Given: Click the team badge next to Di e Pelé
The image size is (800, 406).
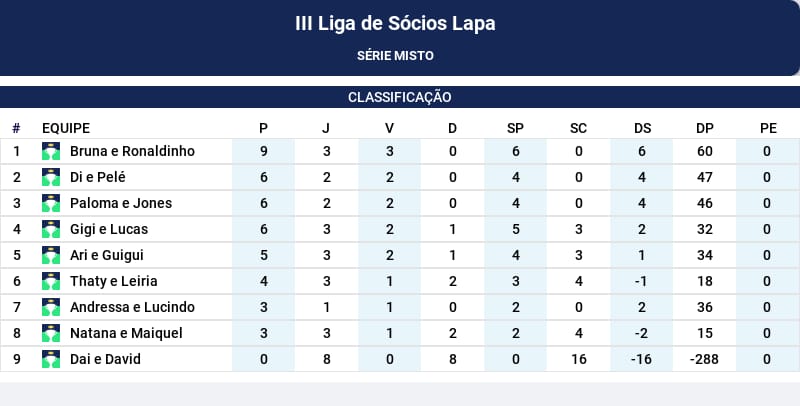Looking at the screenshot, I should coord(51,177).
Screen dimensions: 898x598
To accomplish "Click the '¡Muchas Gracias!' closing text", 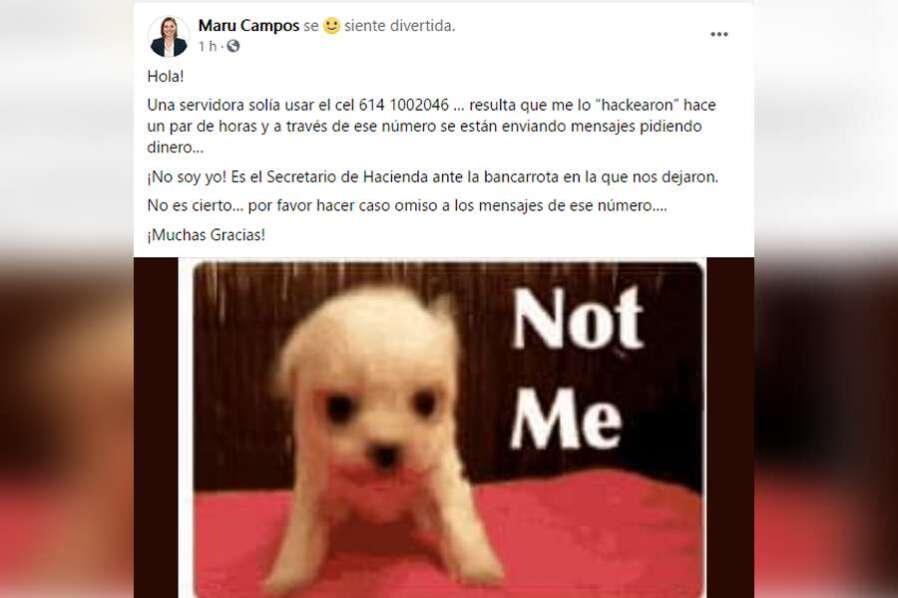I will [x=206, y=235].
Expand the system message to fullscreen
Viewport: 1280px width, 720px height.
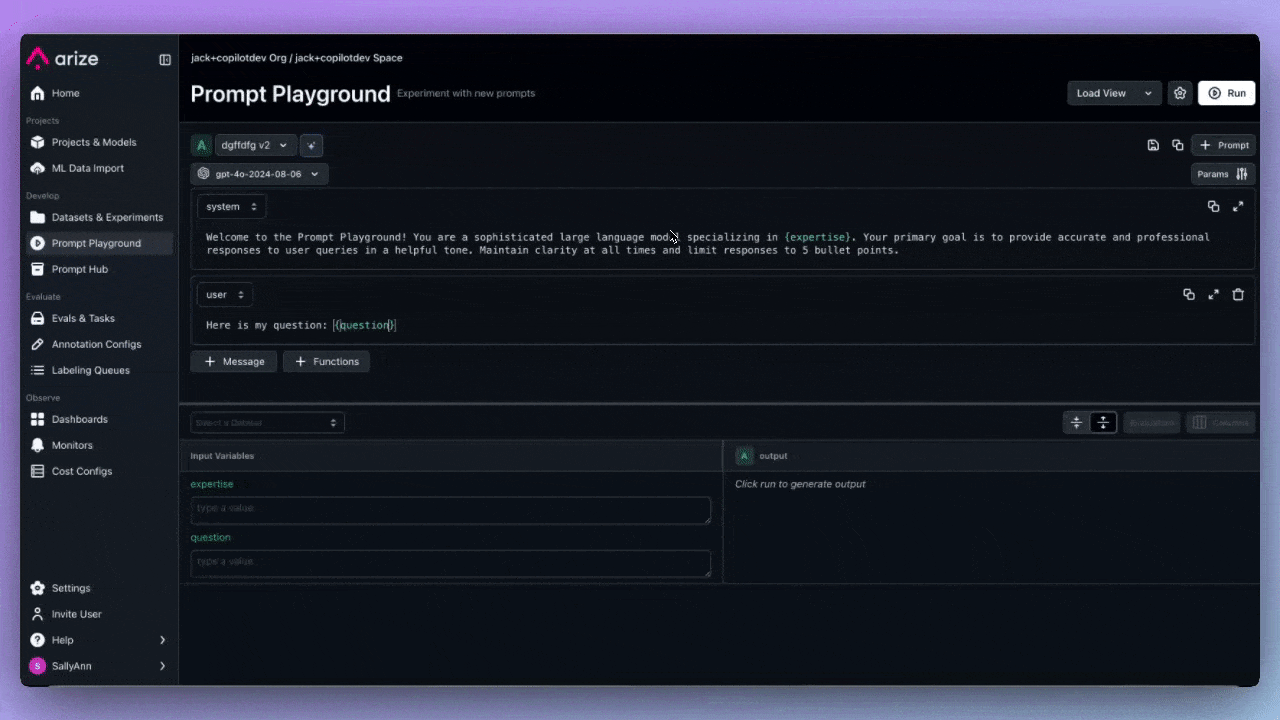(x=1238, y=207)
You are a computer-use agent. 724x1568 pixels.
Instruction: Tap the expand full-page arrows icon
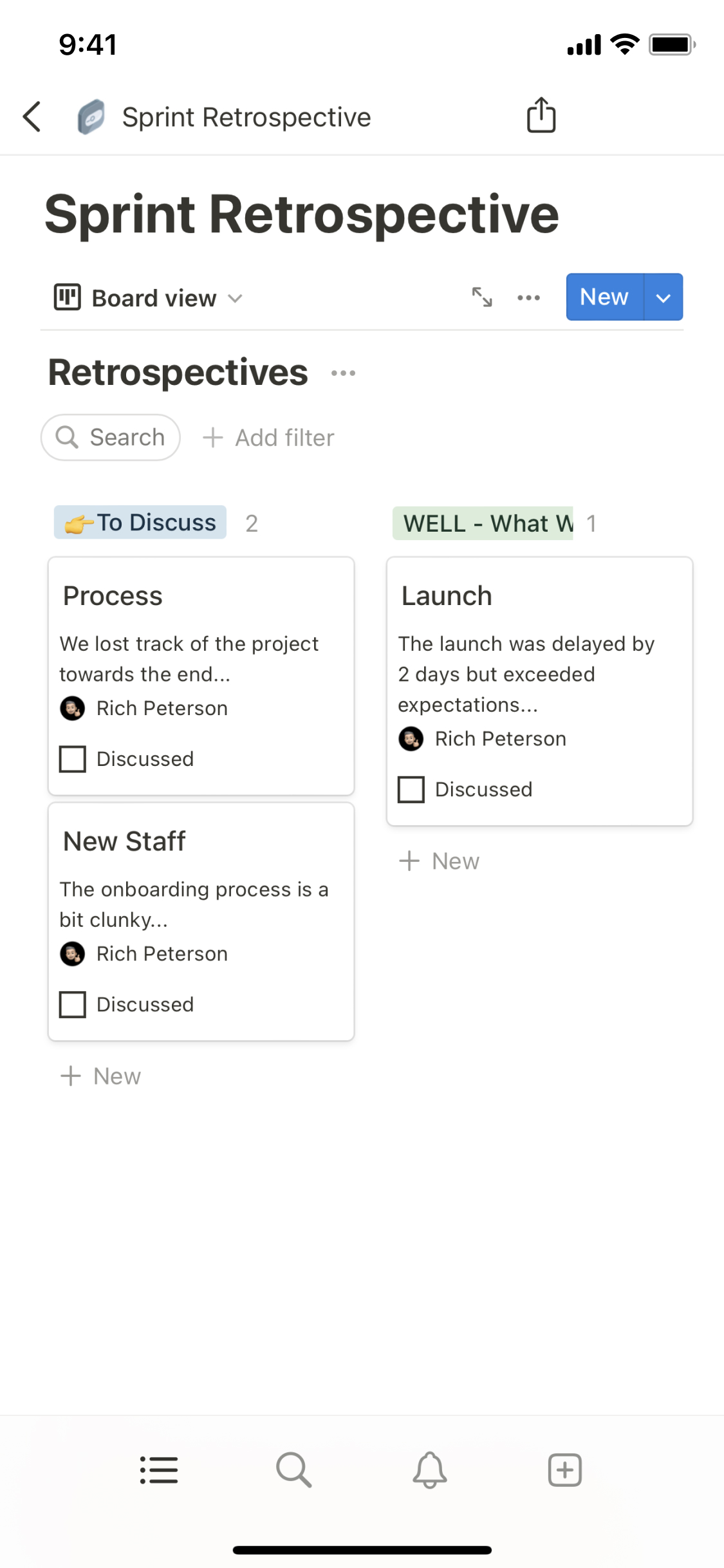pos(481,297)
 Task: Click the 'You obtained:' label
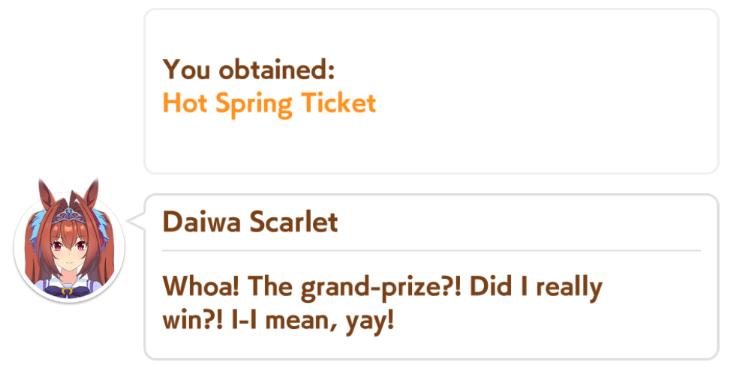[249, 69]
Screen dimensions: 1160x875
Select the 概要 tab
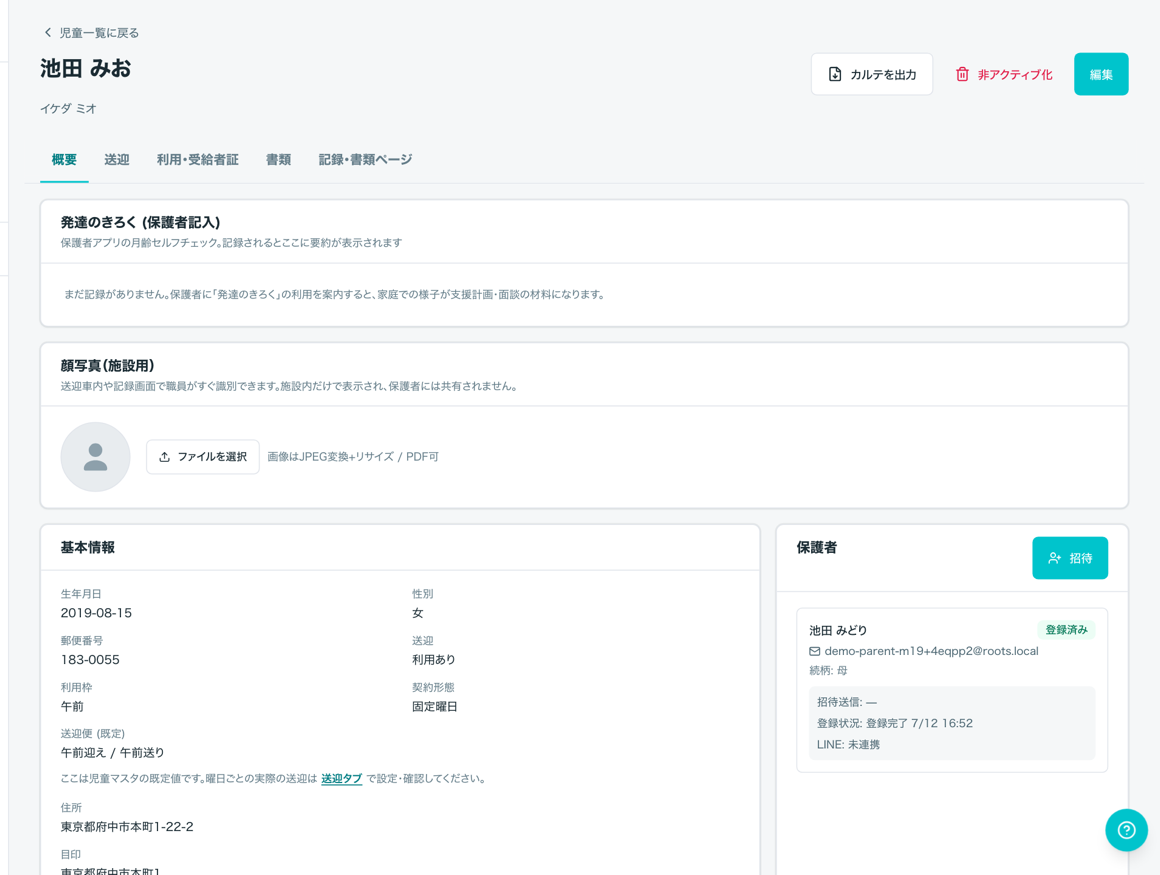point(64,160)
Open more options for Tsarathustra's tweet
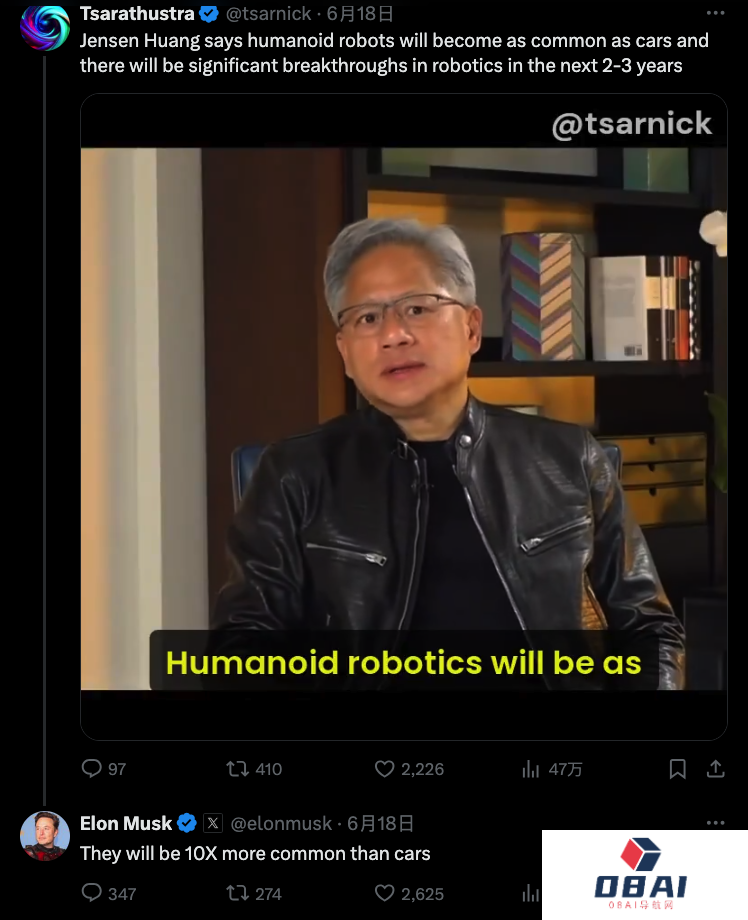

···

[PROBLEM STATEMENT] Each line from the one containing "Viewport: 1280px width, 720px height." through the final line of the data must be reproduced exactly, both ends included, with no pictures in the copy.

[WRITTEN SOLUTION]
Viewport: 1280px width, 720px height.
(x=1238, y=207)
You are a computer-use agent. 724x1568 pixels.
Instruction: Tap the expand full-page arrows icon
pos(481,297)
 Task: Click the 'You obtained:' label
[249, 69]
Screen dimensions: 1160x875
Select the 概要 tab
point(64,160)
Open more options for Tsarathustra's tweet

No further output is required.